During the German occupation of Holland, Jan Giliam, a police detective from Haarlem, who frequented the Jewish-owned store of Jacques De Vries, urged Jacques and his family to go into hiding, offering his own home as a temporary way station. Within a few days, Jan managed to arrange permanent hideouts for the fugitive family. Several months later, the fiancé of one of the De Vries’ daughters, Simcha van Frank, came to Jan, also seeking a place to hide. He stayed with Jan for two nights before relocating to a permanent shelter where he remained until the end of the war. In February 1943, Jan was betrayed; he was arrested by the Gestapo and taken to the Euterpestraat, the SS-headquarters in Amsterdam and then to the Amersfoort internment camp. While in the camp, he succeeded in sending out a warning his protégés. Only after he heard that they had received his warning and moved to safety did Jan succumb to torture and admit to having helped Jews. For unknown reasons, he was released. Upon his discharge, he immediately contacted those in hiding to check if they were still safe. He remained in contact with them until the end of the war.

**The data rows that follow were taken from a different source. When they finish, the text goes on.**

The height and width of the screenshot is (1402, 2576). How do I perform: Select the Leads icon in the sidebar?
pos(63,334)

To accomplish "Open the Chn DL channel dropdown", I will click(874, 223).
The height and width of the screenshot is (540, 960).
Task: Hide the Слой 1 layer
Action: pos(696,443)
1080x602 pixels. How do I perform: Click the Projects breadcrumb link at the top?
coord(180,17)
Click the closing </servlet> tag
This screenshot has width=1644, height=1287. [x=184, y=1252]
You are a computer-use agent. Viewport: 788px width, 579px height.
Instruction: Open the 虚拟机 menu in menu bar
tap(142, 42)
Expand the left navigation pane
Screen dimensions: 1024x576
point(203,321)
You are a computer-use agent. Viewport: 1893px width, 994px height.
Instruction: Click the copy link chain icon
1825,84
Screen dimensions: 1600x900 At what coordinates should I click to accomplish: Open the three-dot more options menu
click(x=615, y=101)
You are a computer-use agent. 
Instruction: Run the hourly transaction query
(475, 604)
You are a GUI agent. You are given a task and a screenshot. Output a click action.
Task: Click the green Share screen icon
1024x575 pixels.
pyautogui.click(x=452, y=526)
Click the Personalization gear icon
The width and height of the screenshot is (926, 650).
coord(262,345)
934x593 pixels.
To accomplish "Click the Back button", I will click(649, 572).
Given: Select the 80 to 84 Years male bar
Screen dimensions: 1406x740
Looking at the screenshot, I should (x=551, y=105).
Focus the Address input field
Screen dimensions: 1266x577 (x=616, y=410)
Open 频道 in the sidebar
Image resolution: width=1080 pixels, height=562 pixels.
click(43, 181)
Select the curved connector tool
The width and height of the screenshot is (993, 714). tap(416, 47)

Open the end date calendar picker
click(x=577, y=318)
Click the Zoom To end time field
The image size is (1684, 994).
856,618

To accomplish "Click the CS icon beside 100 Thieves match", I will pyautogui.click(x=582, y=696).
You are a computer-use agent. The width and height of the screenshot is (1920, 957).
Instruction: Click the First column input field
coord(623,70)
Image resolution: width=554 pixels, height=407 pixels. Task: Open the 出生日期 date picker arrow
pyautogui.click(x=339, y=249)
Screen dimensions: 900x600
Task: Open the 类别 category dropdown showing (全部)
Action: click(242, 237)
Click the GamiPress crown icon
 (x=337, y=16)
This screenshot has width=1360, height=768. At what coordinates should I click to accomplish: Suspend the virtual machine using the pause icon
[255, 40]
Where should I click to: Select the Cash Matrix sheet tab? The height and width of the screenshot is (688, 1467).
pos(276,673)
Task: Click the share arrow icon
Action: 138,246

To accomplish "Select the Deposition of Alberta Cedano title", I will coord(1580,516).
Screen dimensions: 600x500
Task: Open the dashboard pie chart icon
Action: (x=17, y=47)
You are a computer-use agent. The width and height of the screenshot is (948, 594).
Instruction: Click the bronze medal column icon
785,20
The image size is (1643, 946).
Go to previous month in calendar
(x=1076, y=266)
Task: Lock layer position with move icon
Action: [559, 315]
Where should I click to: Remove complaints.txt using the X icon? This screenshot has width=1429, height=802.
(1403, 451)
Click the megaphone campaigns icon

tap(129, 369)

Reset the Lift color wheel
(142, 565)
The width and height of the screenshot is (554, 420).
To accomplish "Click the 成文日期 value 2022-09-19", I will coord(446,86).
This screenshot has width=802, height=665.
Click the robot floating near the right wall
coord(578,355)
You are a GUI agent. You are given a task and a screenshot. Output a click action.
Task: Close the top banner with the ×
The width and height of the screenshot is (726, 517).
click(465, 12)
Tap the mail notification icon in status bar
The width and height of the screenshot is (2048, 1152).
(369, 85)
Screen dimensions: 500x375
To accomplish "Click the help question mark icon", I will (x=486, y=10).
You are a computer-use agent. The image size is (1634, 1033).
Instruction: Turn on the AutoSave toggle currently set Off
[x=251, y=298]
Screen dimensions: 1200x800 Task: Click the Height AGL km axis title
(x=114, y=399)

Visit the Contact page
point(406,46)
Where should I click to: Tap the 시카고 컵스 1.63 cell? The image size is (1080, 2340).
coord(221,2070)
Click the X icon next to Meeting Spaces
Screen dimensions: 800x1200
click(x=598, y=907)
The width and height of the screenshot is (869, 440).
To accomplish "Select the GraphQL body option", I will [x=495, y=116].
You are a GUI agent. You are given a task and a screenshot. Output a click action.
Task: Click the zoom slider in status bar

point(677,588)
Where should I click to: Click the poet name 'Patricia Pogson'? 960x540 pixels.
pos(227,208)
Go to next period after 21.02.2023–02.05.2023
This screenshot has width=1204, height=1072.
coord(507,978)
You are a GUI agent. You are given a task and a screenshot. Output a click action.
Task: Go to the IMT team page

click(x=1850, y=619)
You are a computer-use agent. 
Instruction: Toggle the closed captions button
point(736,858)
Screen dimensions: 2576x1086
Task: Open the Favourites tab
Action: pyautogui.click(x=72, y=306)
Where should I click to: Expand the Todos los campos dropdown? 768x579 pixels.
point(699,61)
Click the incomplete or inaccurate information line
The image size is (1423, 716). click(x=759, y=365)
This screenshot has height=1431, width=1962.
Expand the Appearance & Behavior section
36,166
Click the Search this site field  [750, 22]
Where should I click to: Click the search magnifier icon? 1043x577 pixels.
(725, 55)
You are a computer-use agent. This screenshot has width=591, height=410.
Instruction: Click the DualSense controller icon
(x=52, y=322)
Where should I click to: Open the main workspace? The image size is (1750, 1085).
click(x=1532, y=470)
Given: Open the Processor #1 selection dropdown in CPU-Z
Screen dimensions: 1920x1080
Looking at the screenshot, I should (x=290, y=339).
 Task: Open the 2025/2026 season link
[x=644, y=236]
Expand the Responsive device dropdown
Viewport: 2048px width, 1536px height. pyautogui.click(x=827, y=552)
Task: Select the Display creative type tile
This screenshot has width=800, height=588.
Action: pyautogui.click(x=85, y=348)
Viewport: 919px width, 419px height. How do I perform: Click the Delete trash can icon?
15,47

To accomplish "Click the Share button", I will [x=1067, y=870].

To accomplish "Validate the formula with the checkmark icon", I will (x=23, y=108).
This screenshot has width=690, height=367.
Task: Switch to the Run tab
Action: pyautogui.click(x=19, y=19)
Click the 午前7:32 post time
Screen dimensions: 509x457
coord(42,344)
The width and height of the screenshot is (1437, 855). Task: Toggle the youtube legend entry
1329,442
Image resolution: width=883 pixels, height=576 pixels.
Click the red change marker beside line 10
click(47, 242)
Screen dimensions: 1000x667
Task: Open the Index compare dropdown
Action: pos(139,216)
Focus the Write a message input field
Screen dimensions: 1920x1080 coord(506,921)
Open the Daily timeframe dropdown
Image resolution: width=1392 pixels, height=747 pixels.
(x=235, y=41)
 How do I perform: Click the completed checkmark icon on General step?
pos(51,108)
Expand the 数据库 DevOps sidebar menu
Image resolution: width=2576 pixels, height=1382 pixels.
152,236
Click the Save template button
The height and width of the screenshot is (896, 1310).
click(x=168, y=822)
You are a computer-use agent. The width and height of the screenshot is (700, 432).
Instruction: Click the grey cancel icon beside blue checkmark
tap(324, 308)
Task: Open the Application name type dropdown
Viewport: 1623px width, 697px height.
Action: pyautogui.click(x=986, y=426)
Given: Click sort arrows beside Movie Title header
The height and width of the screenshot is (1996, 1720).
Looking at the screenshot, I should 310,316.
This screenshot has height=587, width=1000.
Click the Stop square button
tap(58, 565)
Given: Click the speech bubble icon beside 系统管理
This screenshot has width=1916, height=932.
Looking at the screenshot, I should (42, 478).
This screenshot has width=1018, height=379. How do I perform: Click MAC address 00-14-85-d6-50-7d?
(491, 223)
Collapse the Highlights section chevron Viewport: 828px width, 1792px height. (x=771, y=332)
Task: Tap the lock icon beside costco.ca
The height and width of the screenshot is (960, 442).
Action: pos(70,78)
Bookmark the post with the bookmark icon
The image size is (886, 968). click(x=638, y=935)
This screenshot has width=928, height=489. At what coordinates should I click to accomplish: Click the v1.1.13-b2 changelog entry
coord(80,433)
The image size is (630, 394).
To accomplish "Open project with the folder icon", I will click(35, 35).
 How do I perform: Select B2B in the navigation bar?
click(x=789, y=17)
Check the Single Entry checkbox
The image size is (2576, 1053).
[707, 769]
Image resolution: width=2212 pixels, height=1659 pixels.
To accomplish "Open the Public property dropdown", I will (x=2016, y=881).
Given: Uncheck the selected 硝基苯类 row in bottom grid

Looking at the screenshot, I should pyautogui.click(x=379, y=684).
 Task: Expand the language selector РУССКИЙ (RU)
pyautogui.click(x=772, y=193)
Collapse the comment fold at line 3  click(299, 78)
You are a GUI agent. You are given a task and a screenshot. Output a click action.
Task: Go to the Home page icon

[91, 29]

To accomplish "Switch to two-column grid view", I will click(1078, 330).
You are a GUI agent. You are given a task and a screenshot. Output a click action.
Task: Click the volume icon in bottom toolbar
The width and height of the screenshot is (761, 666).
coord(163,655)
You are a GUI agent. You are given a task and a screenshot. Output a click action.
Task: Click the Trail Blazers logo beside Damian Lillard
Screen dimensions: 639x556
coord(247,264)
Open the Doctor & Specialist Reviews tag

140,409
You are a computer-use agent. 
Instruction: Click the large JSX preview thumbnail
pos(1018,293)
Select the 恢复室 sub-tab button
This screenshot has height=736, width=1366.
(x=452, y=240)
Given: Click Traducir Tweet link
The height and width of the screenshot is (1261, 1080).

For close to 70 years, the De Vries and van Frank families and their descendants cared for and cherished their personal artifacts and documentation from the war years. In 2008, they decided to donate these items – including a carefully preserved journal, an underground newspaper, forged identification documents, letters and poems – to the Yad Vashem Archives for permanent safekeeping. Last October, some 50 members of the extended family gathered at Yad Vashem for a special event as part of the “Gathering the Fragments” campaign to rescue personal items from the Holocaust period.
Attending the event was Lenie De Vries, the last living survivor of the family, as well as Klaas Giliam, the son Jan Giliam, who was honored as Righteous Among the Nations in 1977. Klaas delivered a heartfelt speech about how his father had courageously come to the aid of the Jewish family in their time of need and did not betray them, even under the most terrible suffering. He then presented Yad Vashem with a memento of his own: a letter written on a piece of cloth that his father had secreted to his mother in a laundry bag while he was incarcerated in the Nazi headquarters.
"Together with the artifacts donated by the survivor families, this fragile memento serves as testimony to this incredible rescue story," said Archives Division Director Dr. Haim Gertner. "The events and their fortunate outcome are a paradigm of how one courageous human being has the potential to save so many innocent lives."